A lot of times I’m ordering from places that are farther and farther away as restaurants are being more willing to sort of eat some of this cost. And I’m the only order it can’t be efficient at me getting like $70 worth of barbecue with for $5 or $6 worth of fees to deliver from a restaurant that’s 35 minutes away and be the only stop like that. They need to deliver more things. But am I wrong in thinking that like delivering from Chuckie cheese just isn’t that relevant? I’m not sure if that’s a brand you’re familiar with. It’s a low-end kids pizza chain.
Anirban Mahanti 19:58 So here’s the thing, right? So It depends on how they’re paying the driver, right. So if the driver has been paid from the Uber Eats card, so as I said in here, I don’t know what they’re doing in the States. But here there’s two different fees or two, there’s two different fees, there’s a driver fee, there is a service fee. And then there is what I call the hidden fee, which is the fee that’s being charged the restaurant, right?

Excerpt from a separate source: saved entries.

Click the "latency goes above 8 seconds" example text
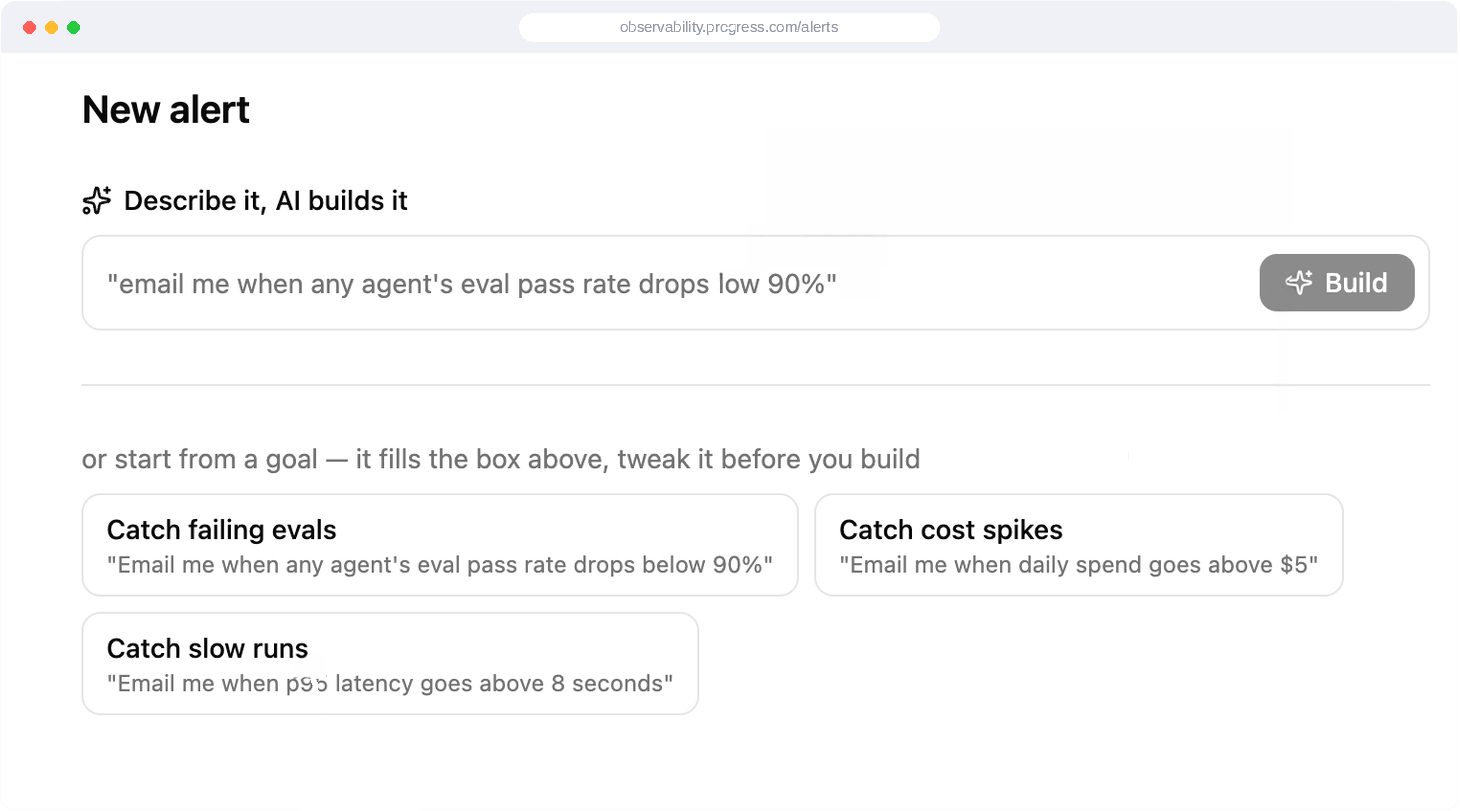 (x=499, y=684)
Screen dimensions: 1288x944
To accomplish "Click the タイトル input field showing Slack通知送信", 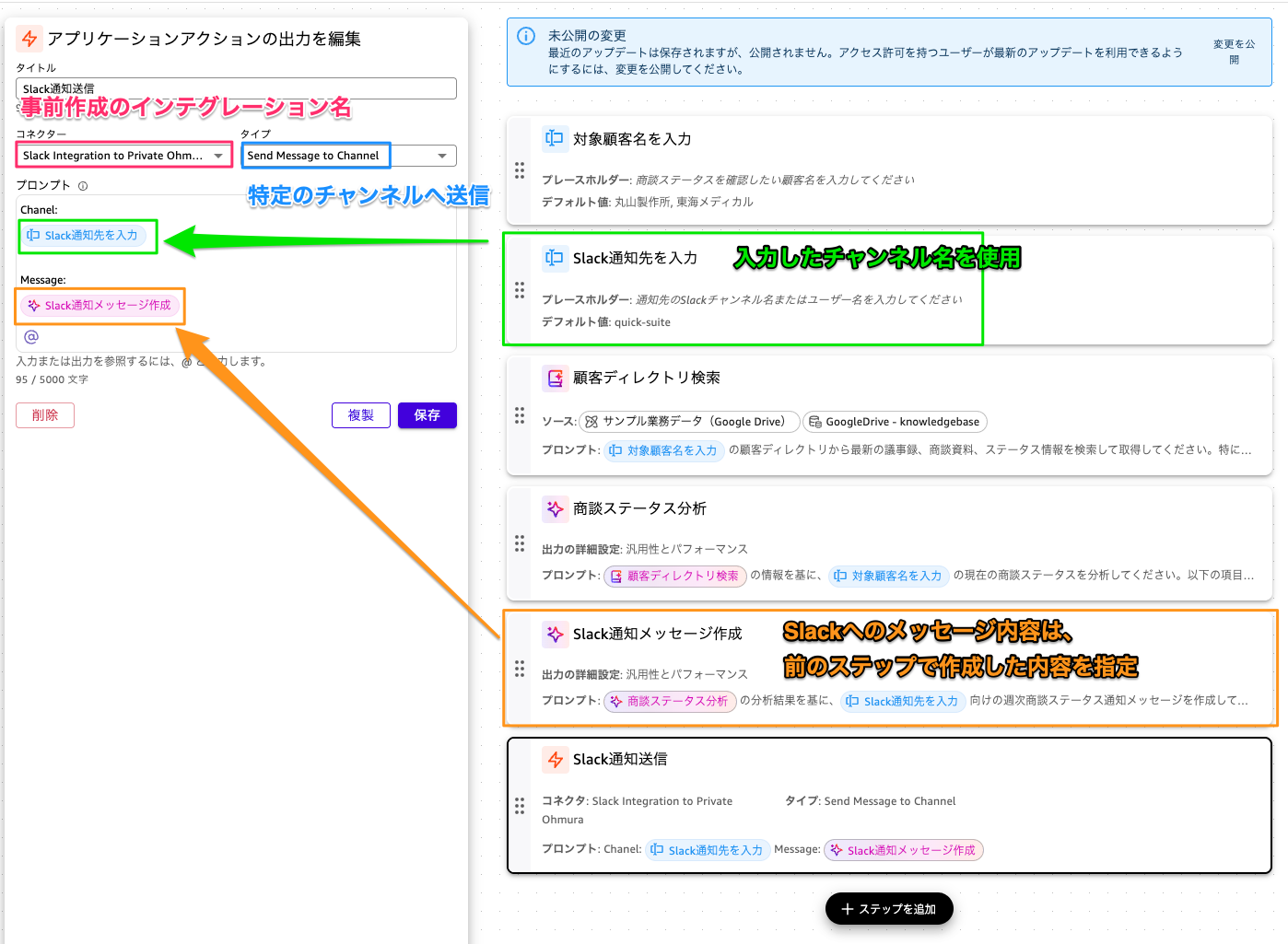I will 235,88.
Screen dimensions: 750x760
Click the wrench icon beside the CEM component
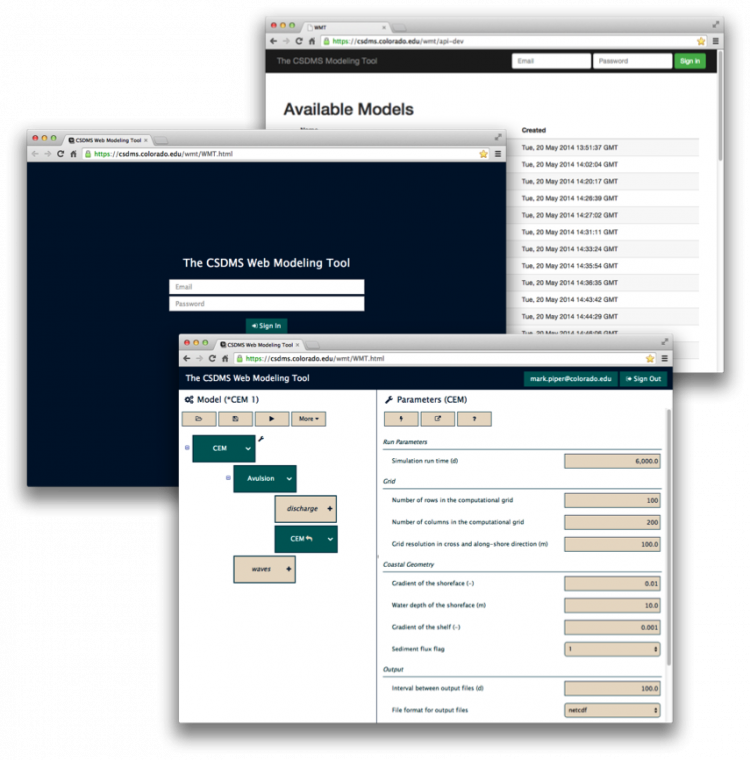(261, 439)
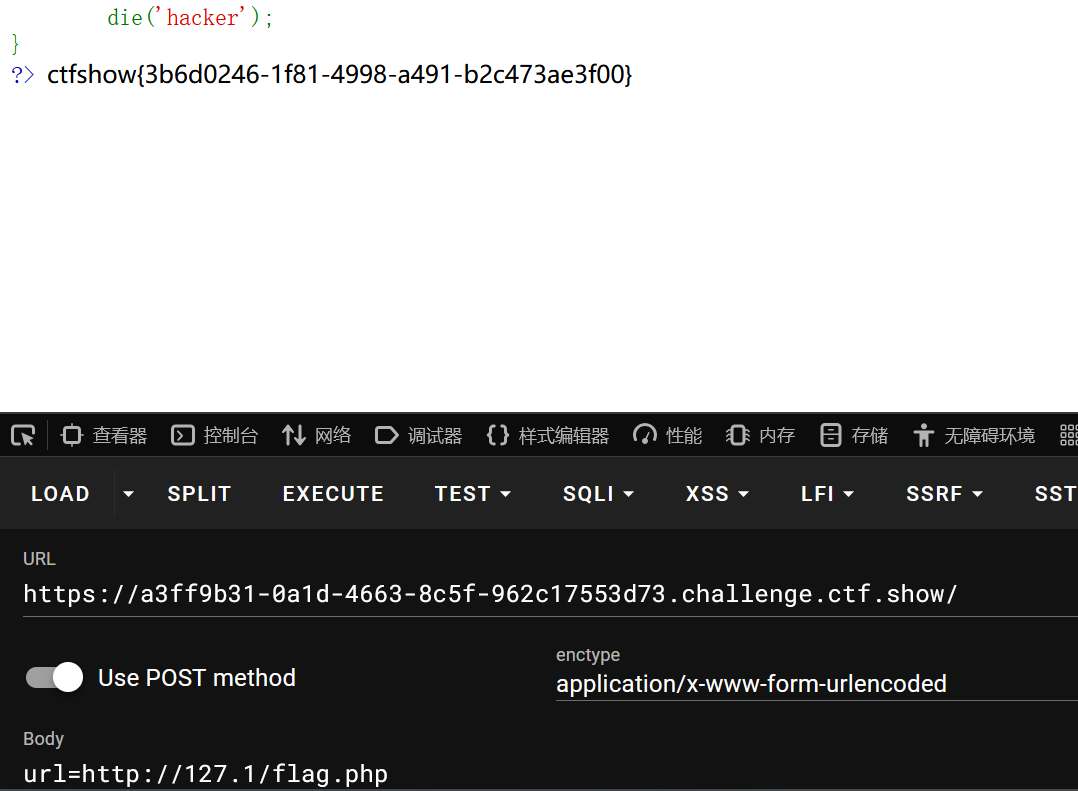The height and width of the screenshot is (791, 1078).
Task: Open the LFI dropdown menu
Action: click(827, 494)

So say you order 50 bucks from a pizza place, maybe you’re paying $5, from there to a driver, and that’s all what the driver is getting. And then there’s this other 10 bucks, and I’m paying extra that actually Uber Eats is getting, it can be pretty profitable depends, again, it all depends on how much they’re paying the driver, then how much are they able to, I guess, squeeze the hands of the restaurants.

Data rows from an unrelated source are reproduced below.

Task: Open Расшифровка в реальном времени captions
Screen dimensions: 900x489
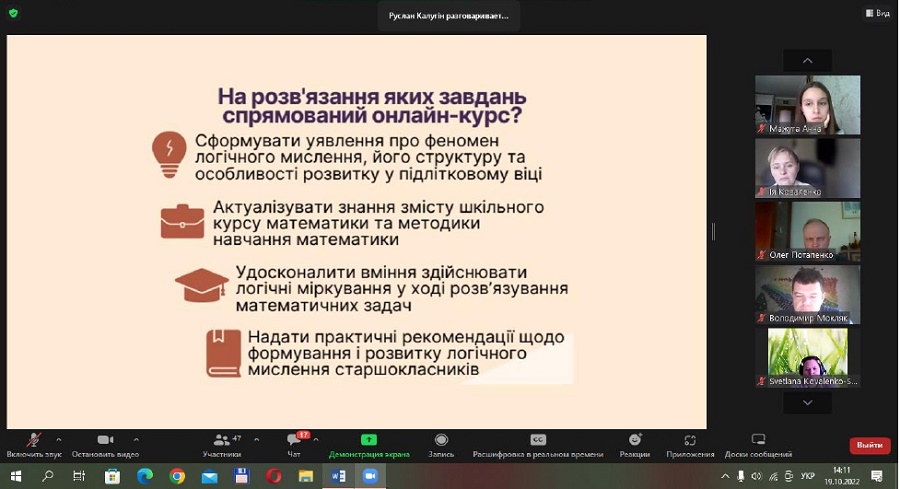Action: (x=538, y=444)
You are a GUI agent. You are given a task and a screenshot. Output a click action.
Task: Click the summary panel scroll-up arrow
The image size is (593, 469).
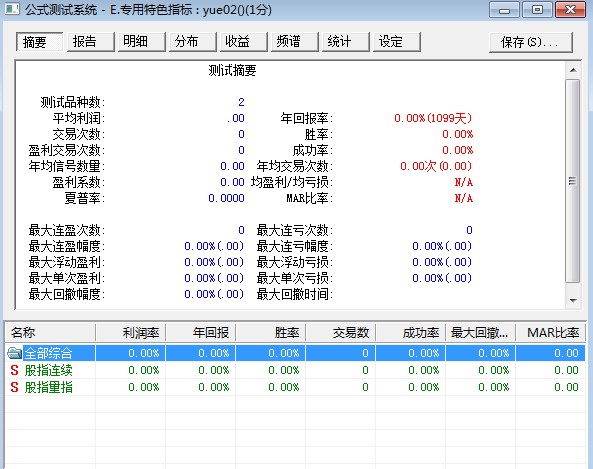(x=573, y=70)
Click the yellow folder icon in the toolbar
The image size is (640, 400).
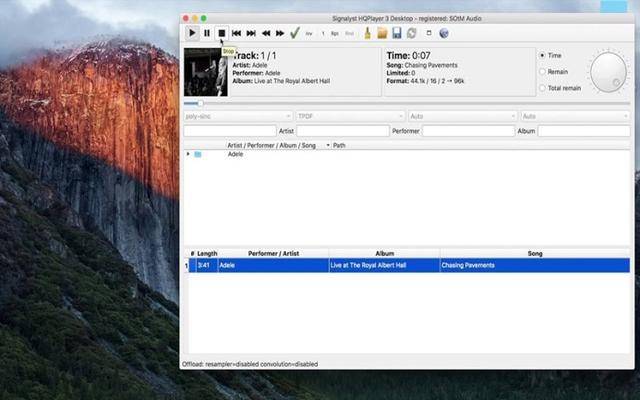tap(382, 33)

Daniel Kline 20:46 There’s also the sneaky fee here that in some cases, the item cost more than it does in the store. Or if you order for pickup, that is something that say Instacart, which is grocery delivery, for the most part discloses, they don’t tell you how much but they do disclose it. They don’t tend to do that. And I know because a few times I’ve ordered like one coffee from Starbucks because I was working and didn’t have the ability to get there. And I was in a hotel room or someplace where, you know, normally there’d be coffee, but there wasn’t because of the pandemic. And you’re like, wait a minute, like I had that drink there yesterday, and it was under $5. Why is it like $6.95 now like that can happen. So these are stories we’re going to keep monitoring.